An exact reproduction of the lines below, from the first through the one with "You are a computer-use agent. 1077x675", is the whole answer; pictures have no place in it.

-*-*-

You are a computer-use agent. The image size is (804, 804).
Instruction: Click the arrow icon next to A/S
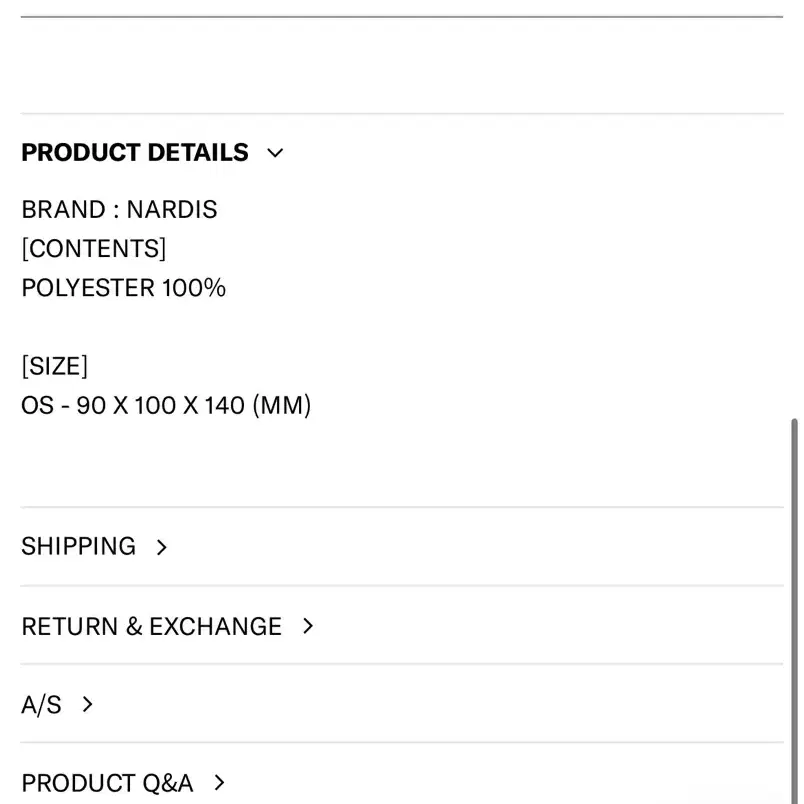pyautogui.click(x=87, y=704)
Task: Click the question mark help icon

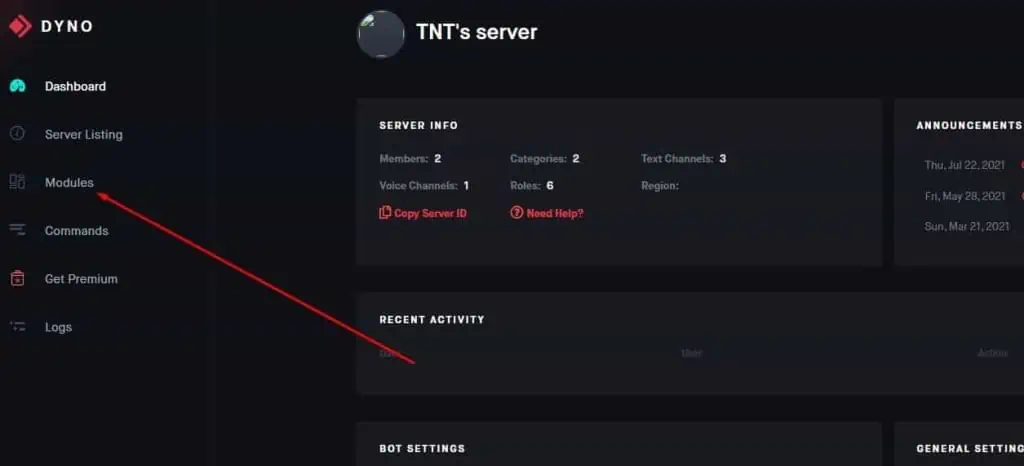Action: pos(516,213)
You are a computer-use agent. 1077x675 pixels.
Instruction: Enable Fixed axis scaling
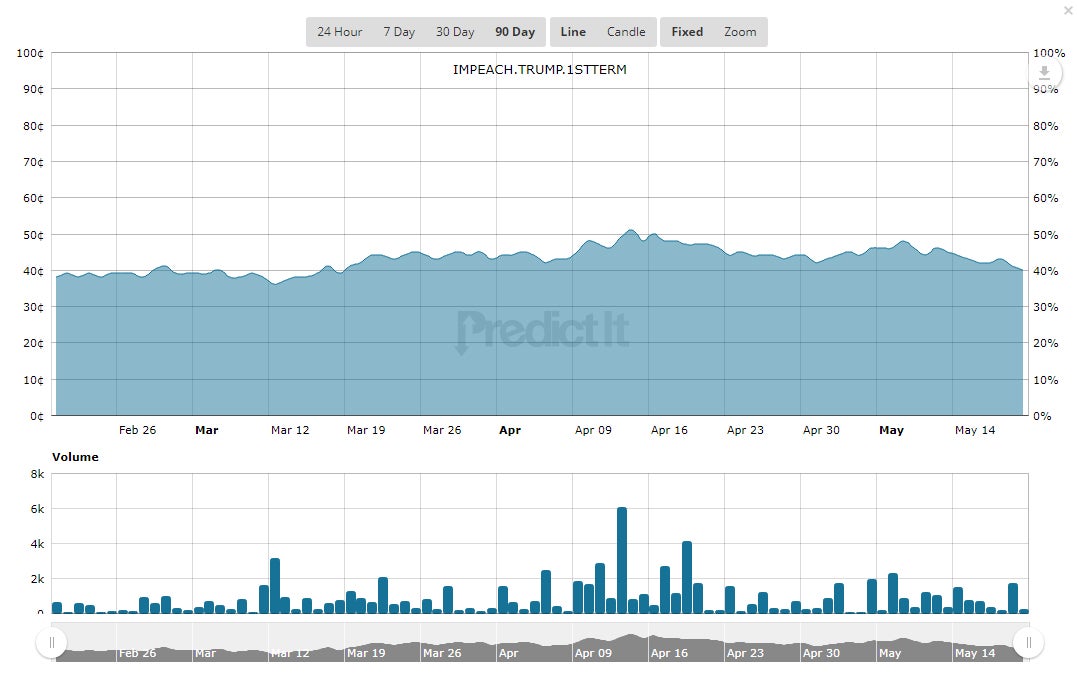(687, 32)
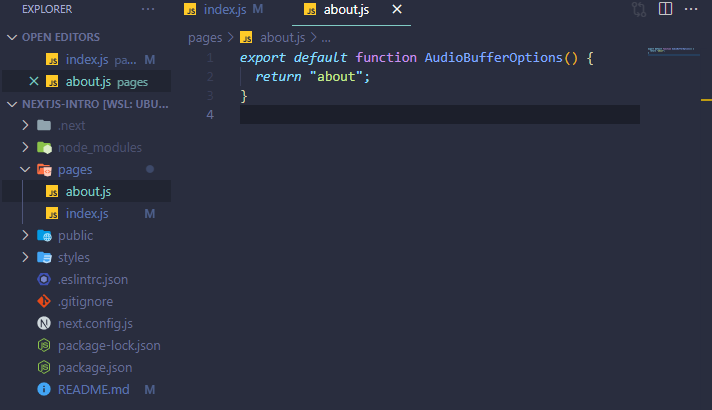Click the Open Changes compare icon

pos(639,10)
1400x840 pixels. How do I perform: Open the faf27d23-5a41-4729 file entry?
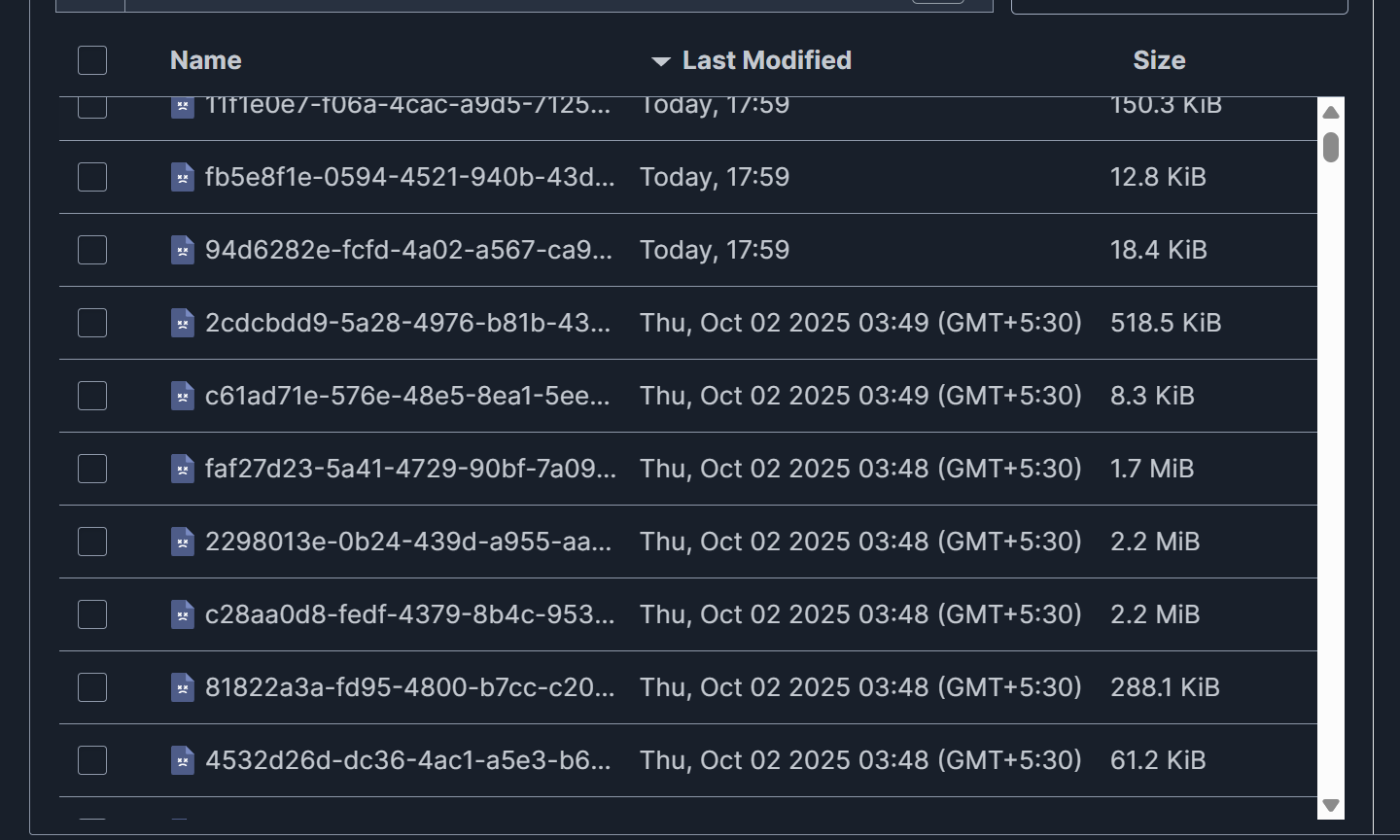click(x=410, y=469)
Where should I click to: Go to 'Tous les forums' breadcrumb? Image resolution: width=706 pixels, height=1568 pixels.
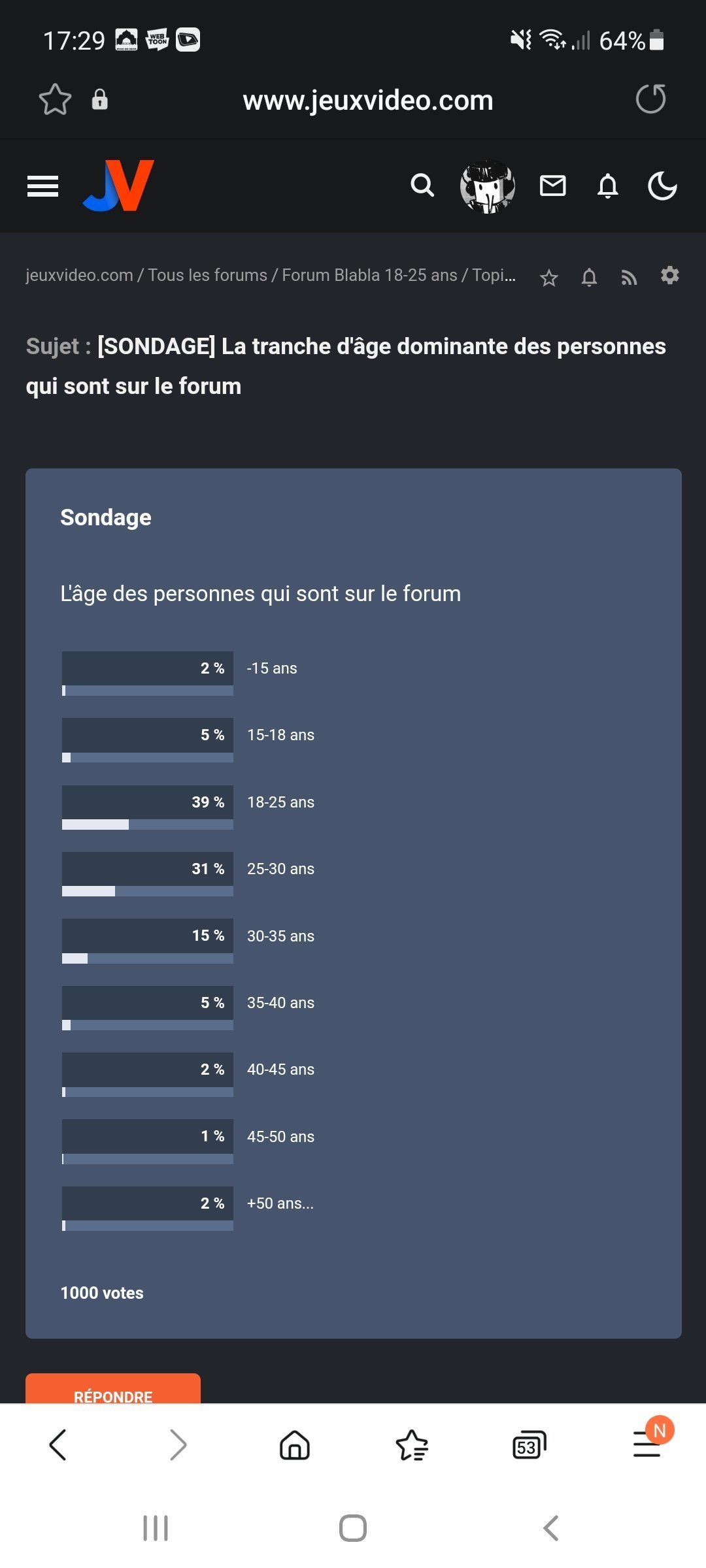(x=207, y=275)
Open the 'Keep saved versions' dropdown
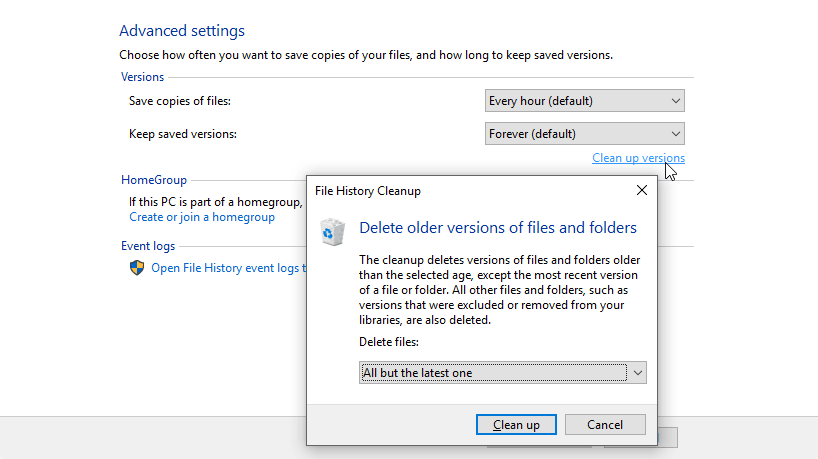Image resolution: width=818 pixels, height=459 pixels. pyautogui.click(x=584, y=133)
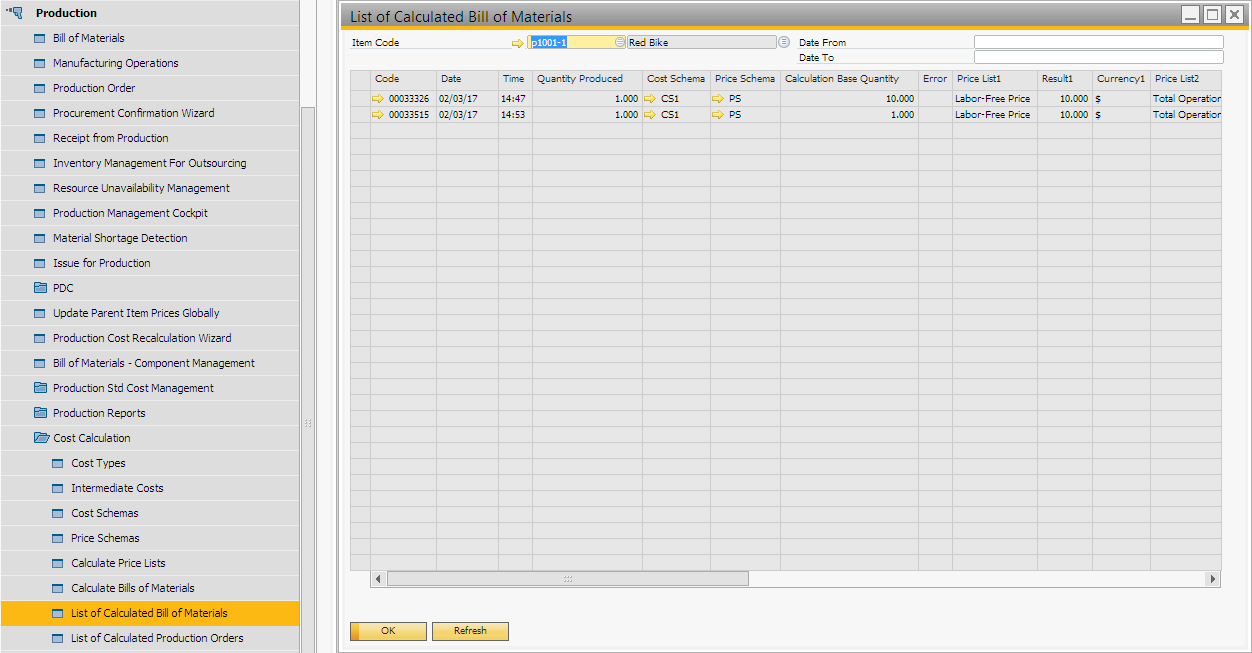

-*-*-

> **TASK OUTPUT**:
You are a computer-use agent. The image size is (804, 804).
Instruction: Click the arrow icon next to A/S
pyautogui.click(x=87, y=704)
Task: Click the question mark help icon

Action: pos(516,213)
You are a computer-use agent. 1077x675 pixels.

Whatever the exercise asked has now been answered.